__ENTRIES SUPPLIED__
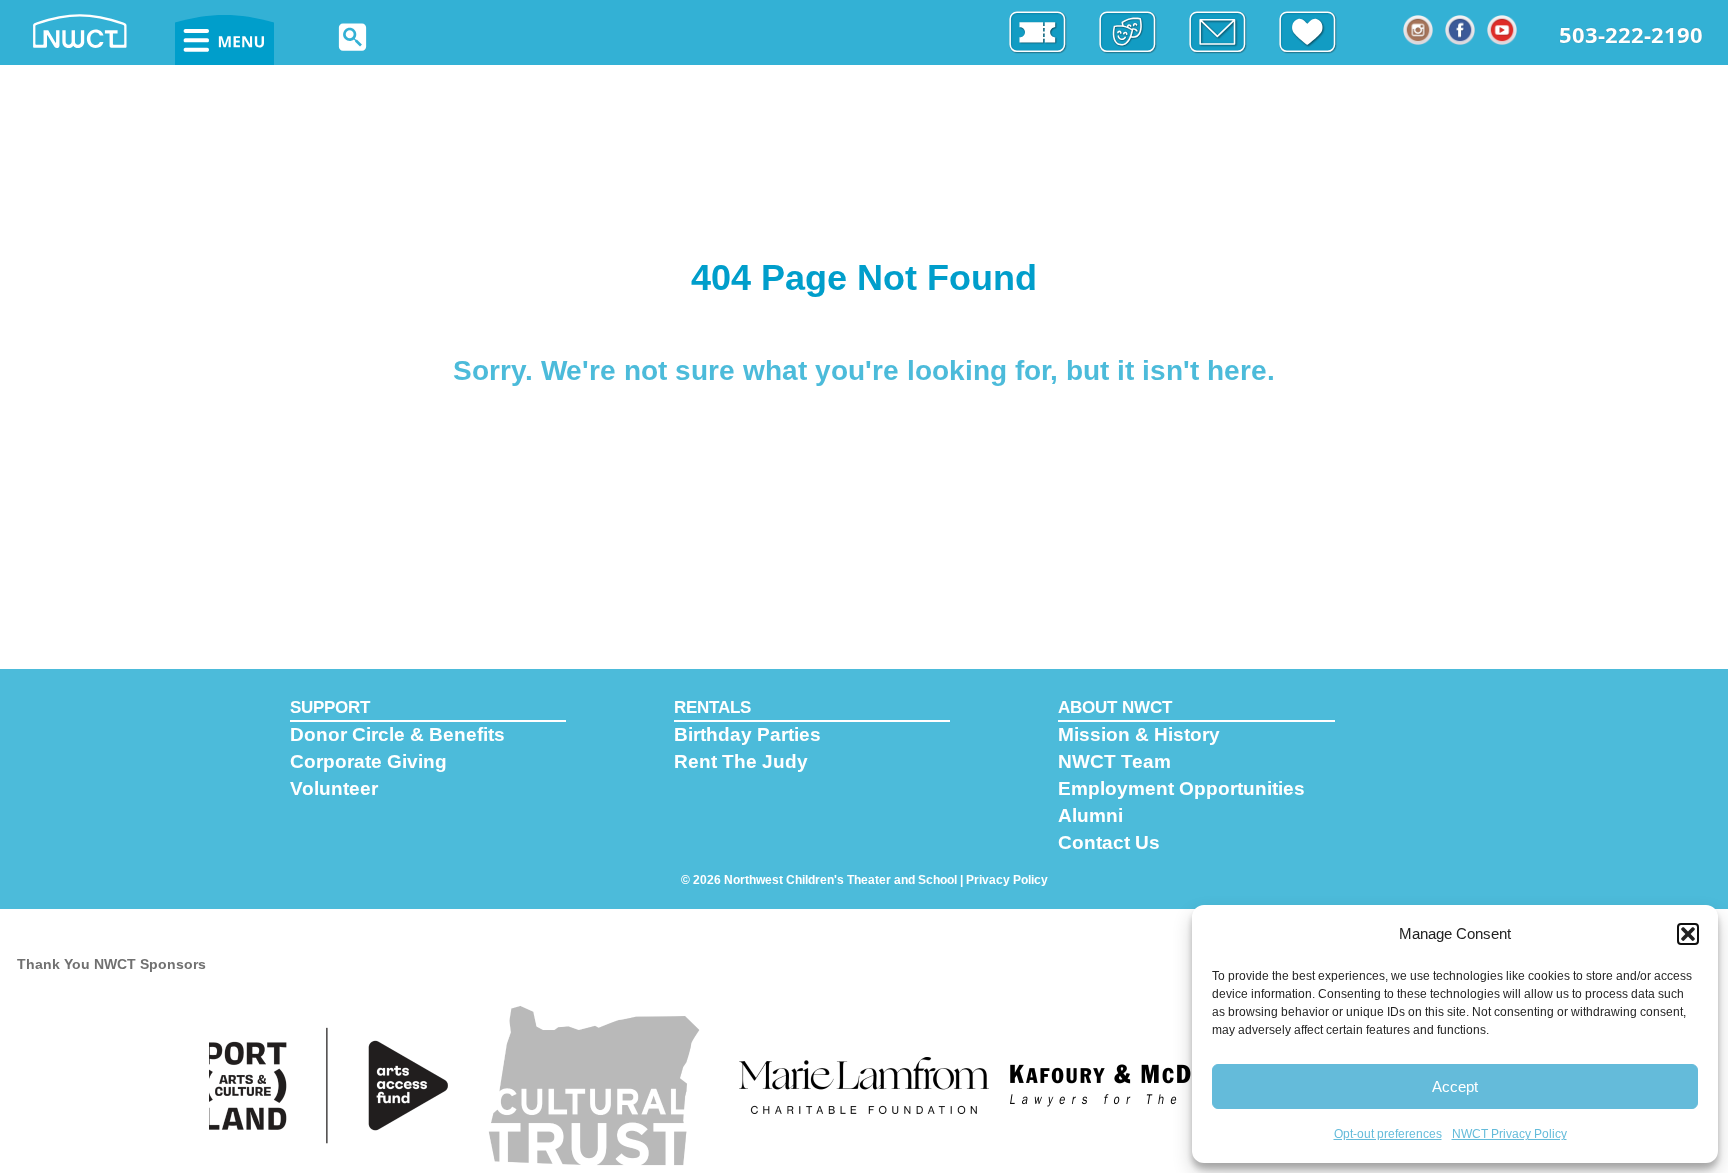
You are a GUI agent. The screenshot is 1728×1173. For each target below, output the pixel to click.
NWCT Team (1114, 761)
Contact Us (1109, 842)
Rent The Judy (741, 761)
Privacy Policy (1007, 880)
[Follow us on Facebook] (1461, 30)
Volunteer (334, 788)
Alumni (1090, 815)
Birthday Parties (747, 734)
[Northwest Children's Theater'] (100, 29)
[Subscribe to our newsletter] (1228, 32)
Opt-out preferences (1388, 1134)
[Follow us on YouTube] (1503, 30)
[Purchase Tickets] (1048, 32)
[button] (1688, 934)
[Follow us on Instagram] (1419, 30)
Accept (1455, 1086)
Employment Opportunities (1181, 788)
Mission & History (1139, 734)
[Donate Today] (1318, 32)
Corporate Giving (368, 761)
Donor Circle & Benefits (397, 734)
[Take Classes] (1138, 32)
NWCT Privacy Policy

__DIRECTIONS__
Would you count the lines in the data that contain the word "Follow" and state only the number?

__ANSWER SECTION__
3